▶ _ACTION ITEM_: Each line of the material holding the word "agent" must be identified and copied.

▶ _DATA SECTION_:
+ + + + + + +

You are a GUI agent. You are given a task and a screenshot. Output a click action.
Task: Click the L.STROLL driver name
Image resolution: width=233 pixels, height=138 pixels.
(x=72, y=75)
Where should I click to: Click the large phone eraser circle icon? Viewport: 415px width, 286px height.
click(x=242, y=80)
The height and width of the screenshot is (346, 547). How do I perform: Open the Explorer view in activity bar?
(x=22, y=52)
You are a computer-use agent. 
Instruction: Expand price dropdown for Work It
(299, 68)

+ + + + + + +

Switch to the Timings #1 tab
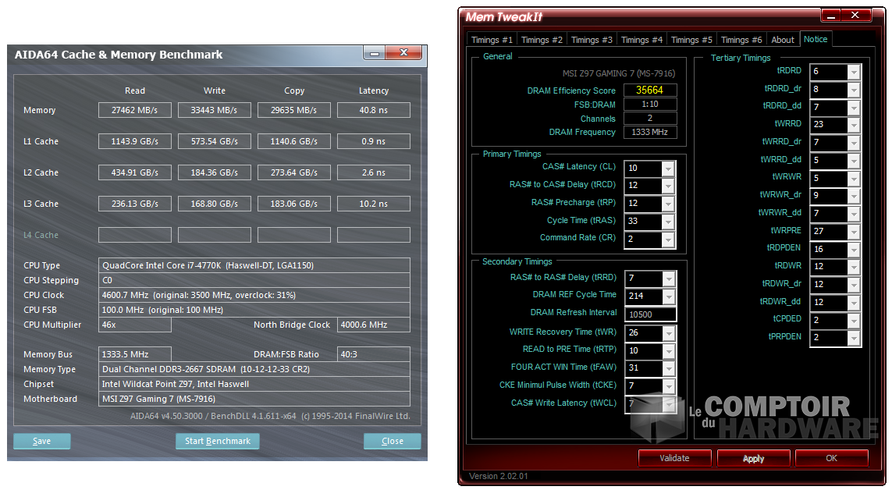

+ + + + + + +

▶ _OUTPUT_:
You are a GUI agent. You are given a task and a screenshot. Output a click action.
You are a computer-use agent. 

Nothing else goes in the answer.